* _Exercise prompt_:
From the line that contains "Viewport: 1384px width, 868px height." down to the last line of the entries, repeat every line exactly. Do not carry over the pictures.

Stored items:
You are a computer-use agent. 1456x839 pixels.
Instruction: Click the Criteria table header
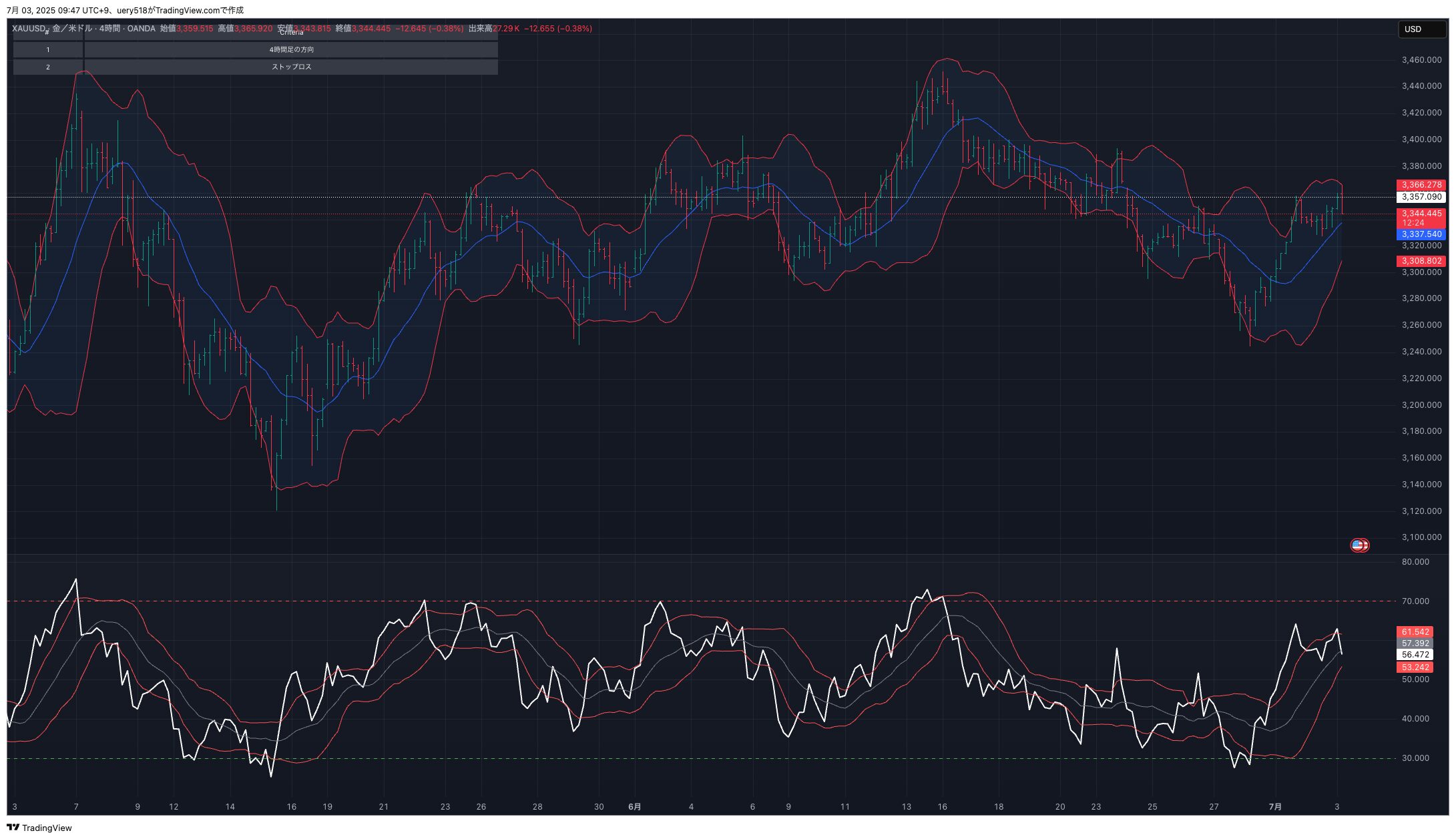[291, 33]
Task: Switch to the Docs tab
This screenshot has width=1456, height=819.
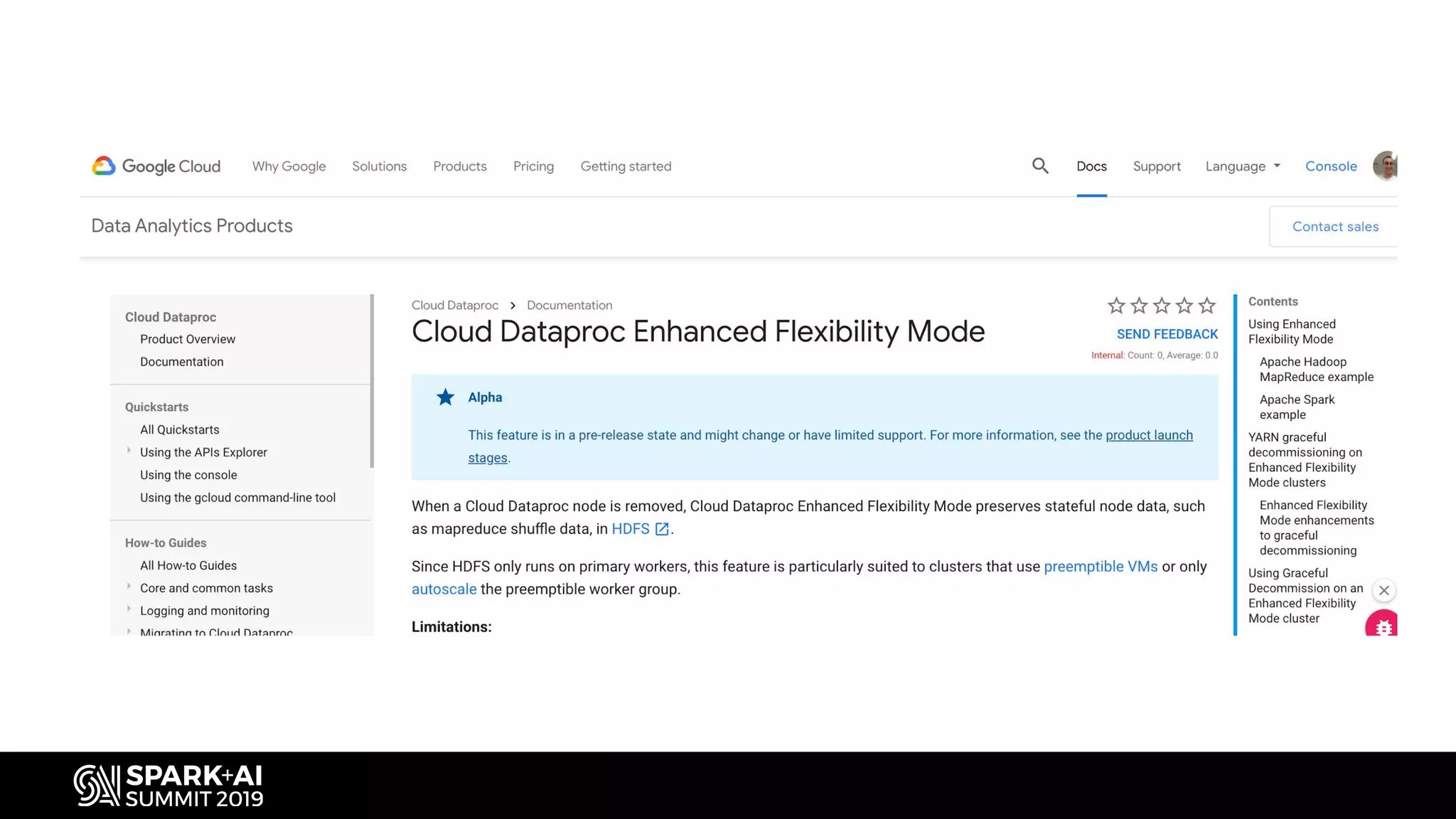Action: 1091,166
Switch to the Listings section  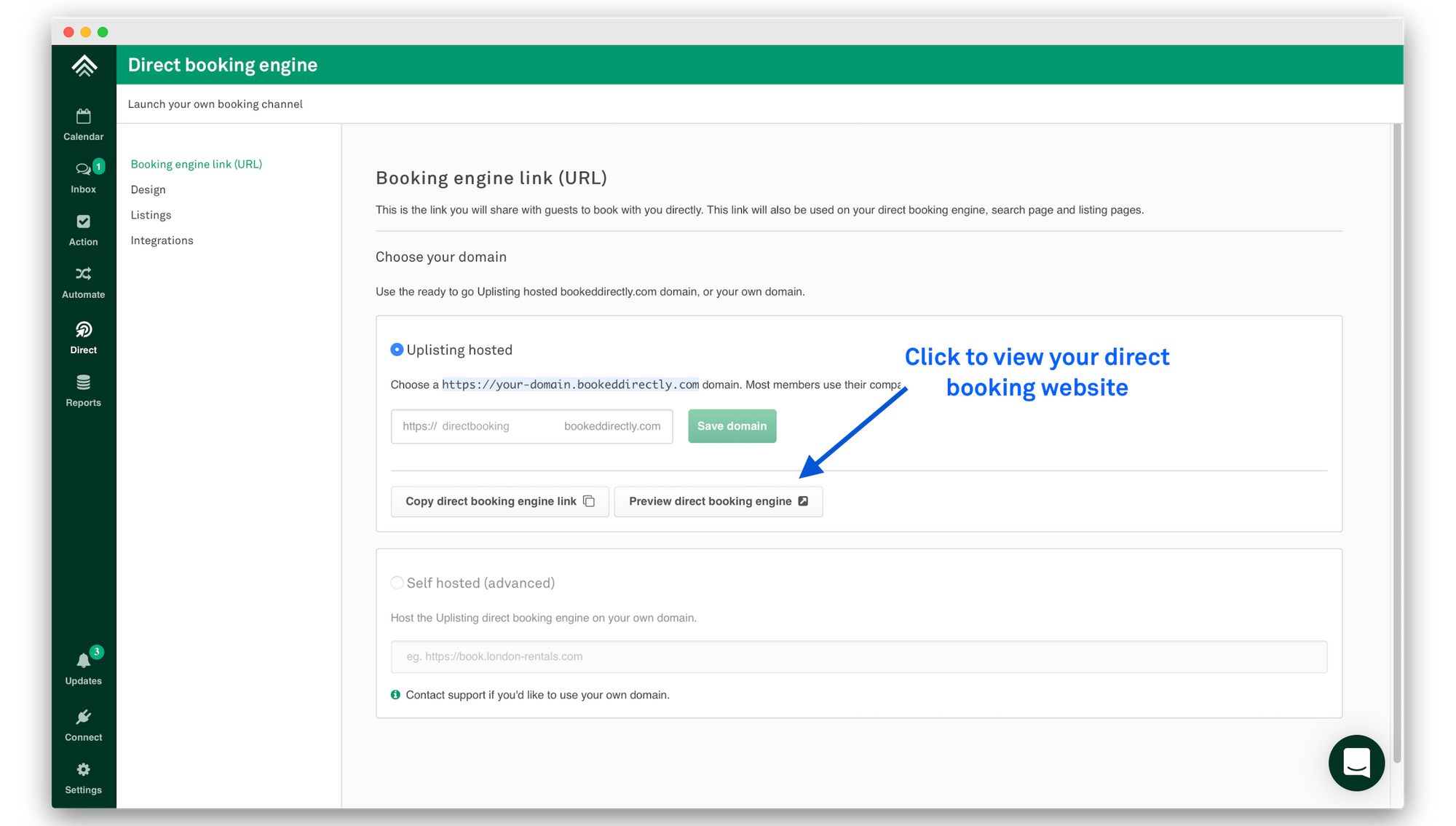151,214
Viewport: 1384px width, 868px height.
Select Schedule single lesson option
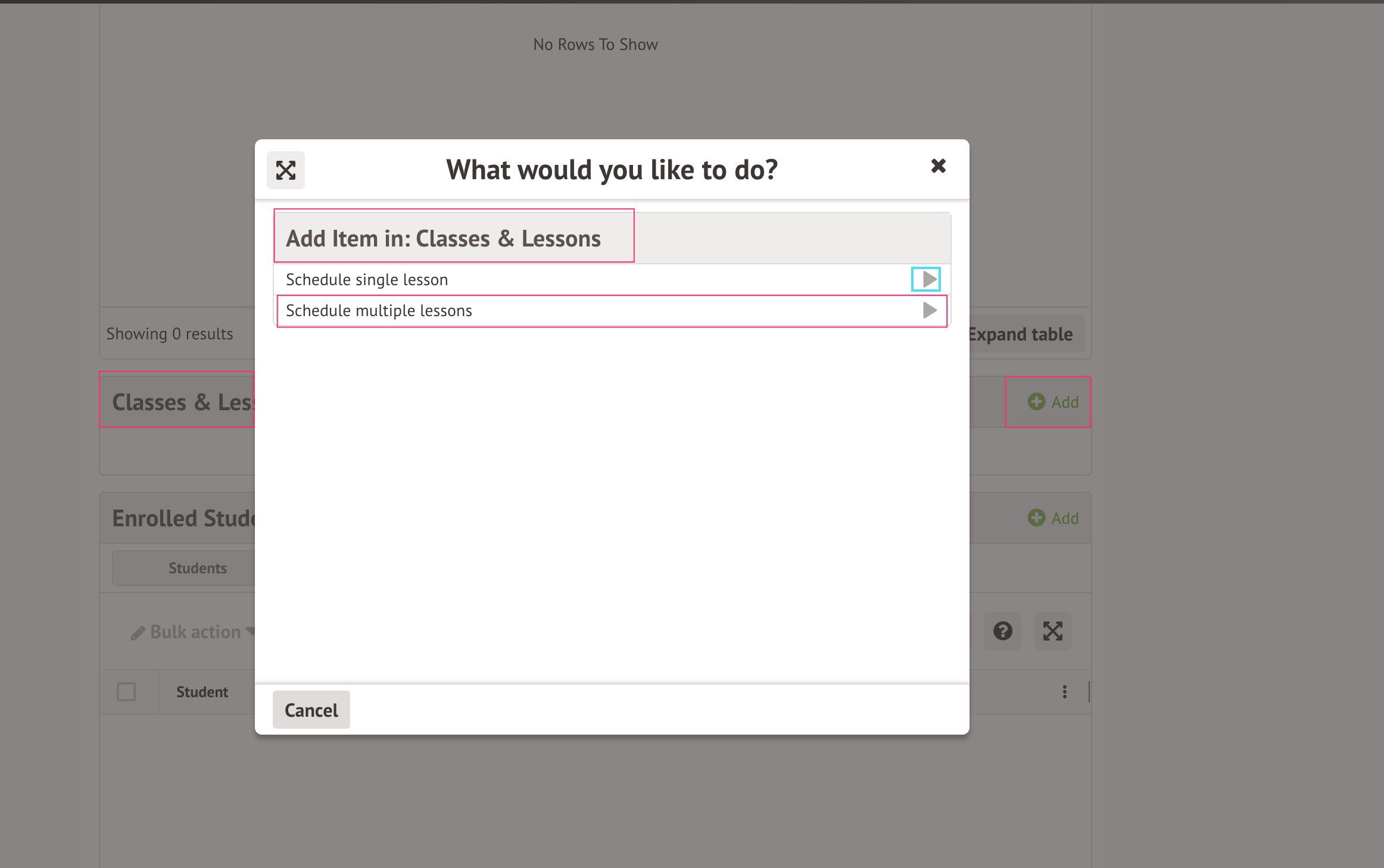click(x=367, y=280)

* _The answer_:
Viewport: 1384px width, 868px height.
Select Schedule single lesson option
click(x=367, y=280)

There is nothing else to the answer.